Forming a Cabinet that will bring the “massive change” that he recently promised Malaysians is his first Herculean task. His first picks have to come from among Umno’s leaders. He will have to accommodate newly-elected leaders of the various wings of the party as well as from among the supreme councillors.

In doing this, he has to balance the various factions within the party. Alienating any of them badly will increase chances of defections to the opposition further down the road.

Umno’s biggest problem at the moment is its inability to win support from among young Malays. It is losing urban areas to Parti Keadilan Rakyat and the rural north to Pas.

Corruption is seen to have corroded the party at all levels and many suspect that the only way it can reinvent itself is to lose power, just as the Kuomintang in Taiwan had to do.

After making hard choices from among Umno’s leaders, Najib has to, in keeping with the BN’s claim to represent all major ethnic groups, place prominent non-Malay allies in middle-rank portfolios.

Given how parties such as Parti Gerakan Rakyat and the MIC were decimated in last year’s general election, their leaders who had lost their parliamentary seats will have to be made senators first before they can constitutionally become Cabinet ministers. Doing this repeatedly will inevitably be taken as a snub by voters.

Not giving high positions to leaders such as Gerakan’s Tan Sri Dr Koh Tsu Koon and MIC’s Datuk Seri S. Samy Vellu will, however, almost definitely estrange them and their supporters.

BN’s biggest problem at the moment is its inability to regain the Indian vote, and the uncontested re-election as MIC president of Samy Vellu, the man blamed for alienating the Indian community, undermines the raison d’etre of the coalition further.

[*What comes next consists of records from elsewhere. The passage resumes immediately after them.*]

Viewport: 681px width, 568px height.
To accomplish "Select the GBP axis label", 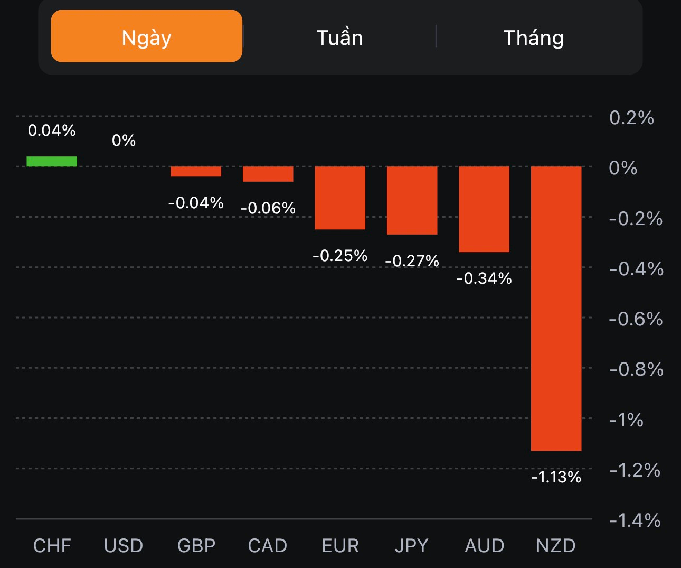I will pos(196,545).
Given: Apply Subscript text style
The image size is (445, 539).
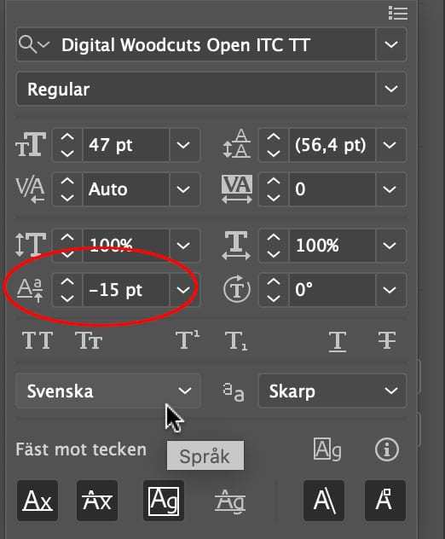Looking at the screenshot, I should (236, 340).
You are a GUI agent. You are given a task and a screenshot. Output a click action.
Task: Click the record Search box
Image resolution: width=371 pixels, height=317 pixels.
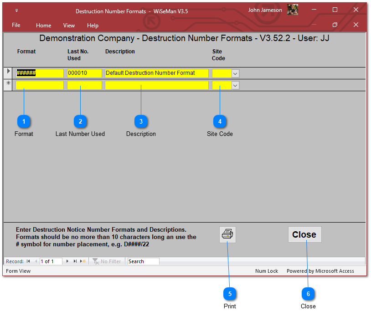coord(143,261)
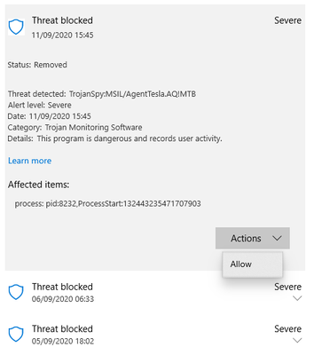Click shield icon of 06/09/2020 threat

16,292
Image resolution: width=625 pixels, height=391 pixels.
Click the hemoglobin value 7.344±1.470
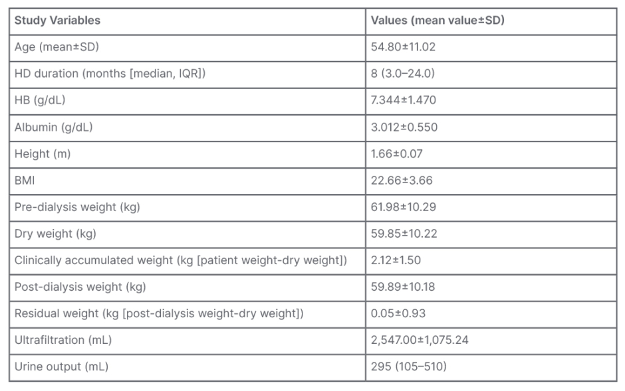click(x=404, y=100)
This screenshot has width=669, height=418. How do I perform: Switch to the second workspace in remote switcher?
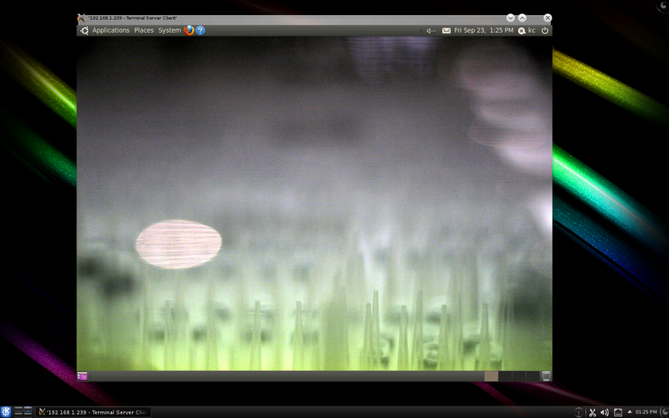(x=505, y=376)
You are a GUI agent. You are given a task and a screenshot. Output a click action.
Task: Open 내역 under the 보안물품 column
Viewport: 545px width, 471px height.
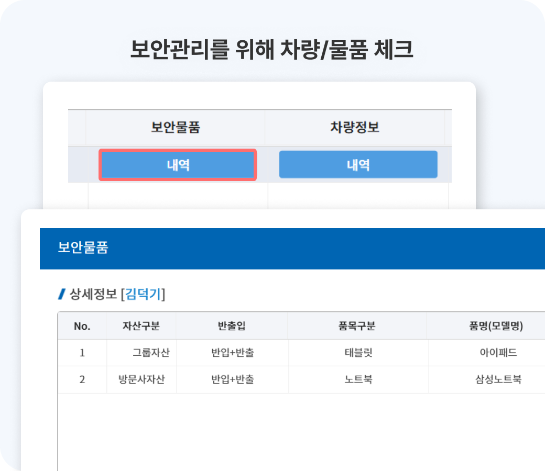[178, 165]

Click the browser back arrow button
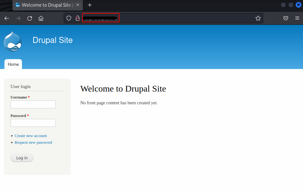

Constrained by the power balance of his party and of the damaged coalition that he leads, Najib, at the personal level, has no choice but to seek the moral high ground. This will take some doing, seeing how the murder trial of the Mongolian woman, Altantuya Shaaribuu, continues to haunt him.

All the new Prime Minister can do is to hope that the affair will fade away from public consciousness after the court’s verdict is handed out next month. “Revelations” about his connection, or lack of connection, to the sordid case are no longer an option for him.

Instead, Najib will have to drown himself in the work of softening the worst effects of the emerging economic crisis.

Serious dialogue with civil society — if not with the opposition parties — is a tactic he has to adopt, not for its own sake, but because that is the only way for him to project himself as a Prime Minister for the country, not for party or coalition. That is also the only chance he has to slow the flow of voter support away from the BN.

Relying only on Umno and the BN merely strengthens the image of insularity and arrogance that voters punished the government for last year.

The optimism and pro-activeness that Najib needs to project depends on his ability to keep his three major roles apart. He has to persuade Malaysians that he is the nation’s leader, first and foremost, and not the defender of his party’s and his coalition’s vested interests.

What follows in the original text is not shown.